Oare Manor’s elegant Victorian interior contains a wealth of art and antiques with an eclectic yet harmonious mix of old-fashioned, traditional and contemporary furnishings, sourced mostly by Tony and Jane from London shops and large auction houses, such as Bonhams and Christie’s, as well as smaller individual shops nationwide. On occasion they even visited suppliers by helicopter and recall how surprised one stockist of antique beds was when they flew in to his South Somerset premises and chose an ornate, gilt ‘Josephine’ bed. One of only three replicas in the UK of the original that Napoleon had designed for Josephine, the bed now has pride of place in their master bedroom.

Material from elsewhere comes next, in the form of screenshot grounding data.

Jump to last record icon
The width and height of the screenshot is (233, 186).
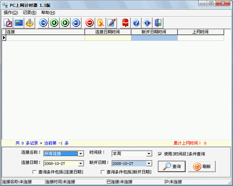(x=76, y=23)
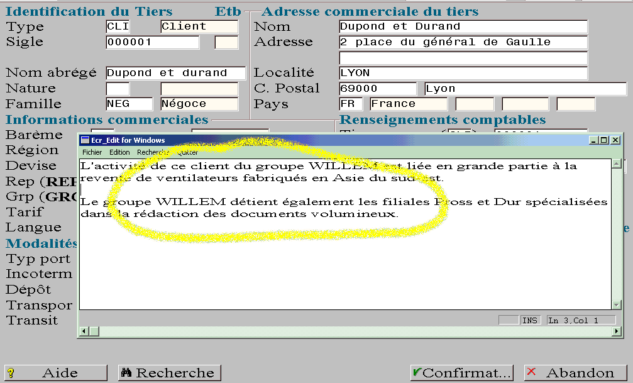The image size is (633, 383).
Task: Click the editor scroll up arrow
Action: point(617,164)
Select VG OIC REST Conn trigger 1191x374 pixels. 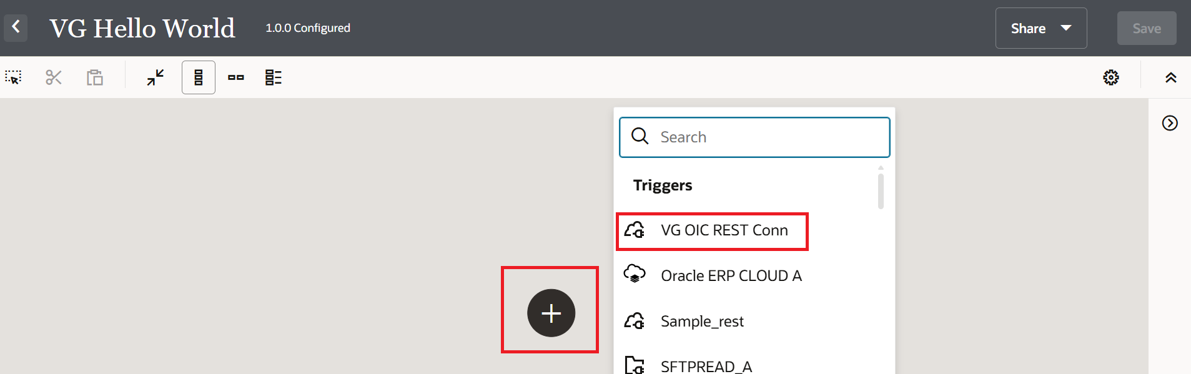click(x=724, y=230)
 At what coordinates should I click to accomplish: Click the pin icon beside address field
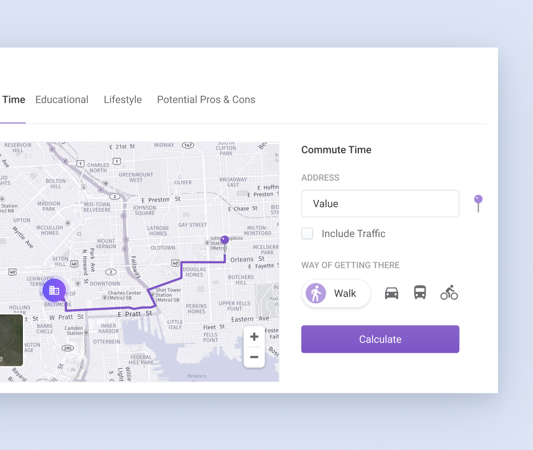(478, 203)
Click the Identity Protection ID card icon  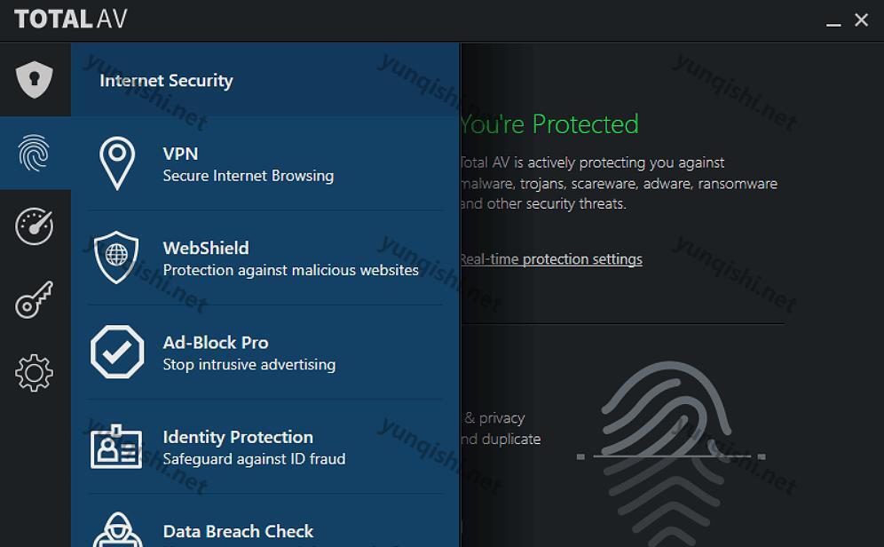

Rather than spend a lot of money on expensive fabrics for curtains that would rarely be closed in such a secluded location, Jane found most of her curtain materials on the internet at a fraction of the cost and then had them made up and embellished with tasselled fringes and headers.

Tony loves cooking and he ‘engineered’ the kitchen, equipping it with two wall-mounted Britannia ovens and a double oven Everhot cooker with an induction hob, which he believes is even better than an Aga. “I’m really into healthy eating,” he admits. “We’ve got chickens here and you can’t beat picking up your own eggs in the morning and popping them into the pan. You know the quality is going to be fantastic.” Jane adds, “And we’ve just redesigned the whole vegetable plot so we’re going to be growing a lot of our own vegetables in future.”

Taking very good care of guests and the Robinsons when they come to stay are live-in members of staff, Rod, the butler, and his wife, Karen, who is the housekeeper. Having previously been employed in a London royal residence, their credentials are, of course, impeccable! As well as always being on hand to perform a host of daily tasks, Rod and Karen provide a full room service for visitors, light a cheery log fire every morning and prepare breakfast. Guests may cook their own evening meals, if they wish, or arrangements can be made for a chef to visit.

Oare Manor can accommodate up to 16 people, which makes it an ideal venue for house parties, shooting weekends and private celebrations. Practically every possible luxury and facility has been thought of for discerning guests. There is a state-of-the-art sound system, plasma TVs in every suite, WiFi throughout and a library stocked with books, CDs and DVDs, as well as a helicopter landing area and an outdoor Jacuzzi with superb views of the surrounding countryside. And for dogs there is even a dedicated shower and hair dryer in the old stables!

Time spent at Oare Manor can be active or leisurely. Field sports, clay pigeon shooting and horse riding are all available. Less energetic pursuits include croquet on the lawn, a guided Exmoor safari or a gentle stroll around the 30-acre grounds. And as dusk falls, what could be more pleasant than curling up in front of a glowing log fire and reading Lorna Doone?